Infrastrutture a rischio nell'Artico per il cambiamento climatico

Il riscaldamento globale sta causando il disgelo dei terreni che nella regione artica sono perennemente ghiacciati (permafrost). Il dissesto nei suoli provoca danni immediati alle opere umane, un ingente impatto sugli attuali ecosistemi e il rilascio di nuovo carbonio in atmosfera

L’Artico sprofonda insieme alle sue infrastrutture. Il riscaldamento anomalo dei terreni che in questa regione sono ghiacciati in modo permanente ha già creato infatti una serie di danni alle opere umane: le fondamenta delle abitazioni cedono, le strade crollano, le tubature sottostanti si deformano, e il fenomeno riguarda anche l’industria di oleodotti, gasdotti e opere collegate.

L’allarme è arrivato da una ricerca pubblicata sulla rivista scientifica Nature Reviews Earth & Environment, secondo la quale quasi il 70% delle infrastrutture a nord del 66° parallelo sono da considerarsi ad alto rischio entro il 2050, proprio a causa del progressivo scioglimento del permafrost.

Dagli anni ‘80 la temperatura di quella parte di terreno congelata tutto l’anno, si è riscaldata tra 0,3 e 1 grado Celsius ogni decennio. In alcune parti dell’Artico si parla addirittura di un aumento pari a più del triplo della media globale, a causa della quantità di combustibili fossili bruciati.

Il permafrost copre tra 5 e 7 milioni di miglia quadrate di queste regioni e immagazzina quasi 1,9 trilioni di tonnellate di carbonio. Man mano che si riscalda e diventa più instabile, non solo minaccia le infrastrutture costruite dall’uomo, ma sciogliendosi rilascia in atmosfera il carbonio che prima era intrappolato nel suolo, aggravando così ulteriormente i fattori alla base del cambiamento climatico. 

Secondo gli scienziati questa tendenza non si arresterà. Dalle immagini satellitari si stima infatti che almeno 120mila edifici, 40mila chilometri di strade e 9.500 km di gasdotti potrebbero essere seriamente a rischio, costituendo una reale minaccia lungo le strade canadesi, l’Alaska e le infrastrutture delle città russe di Vorkuta, Yakutsk e Norilsk: le aree maggiormente colpite.

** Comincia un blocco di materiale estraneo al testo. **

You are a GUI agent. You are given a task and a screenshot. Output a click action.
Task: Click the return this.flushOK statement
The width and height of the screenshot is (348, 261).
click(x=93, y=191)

Nonostante le fondamenta dell’Artico stiano già conoscendo i pericoli del fenomeno, dal 2000 le infrastrutture costiere sono aumentate del 15%. Circa il 70% di questa crescita è legato all’industria petrolifera e del gas, e nonostante la manutenzione di gasdotti, strade ed edifici costerà 15,5 miliardi di dollari, si stimano oltre 20 miliardi di ulteriori danni.

Un esempio dei disastri causati dallo scioglimento del permafrost è stata la grave fuoriuscita di petrolio nel 2020 nella città russa di Norilsk. Una falla in un serbatoio di carburante causò la perdita di 20mila tonnellate di gasolio che finirono per inquinare un fiume. Tra le conseguenze dovute a questo progressivo scioglimento, oltre al continuo sprofondare di edifici e strade cittadini, vi sono infatti altre potenziali calamità per il pianeta, tra cui il già citato rilascio di gas serra a ritmi accelerati, il diffondersi di virus e batteri, danni incalcolabili agli ecosistemi e alla biodiversità e ancora frane e dissesti idrogeologici.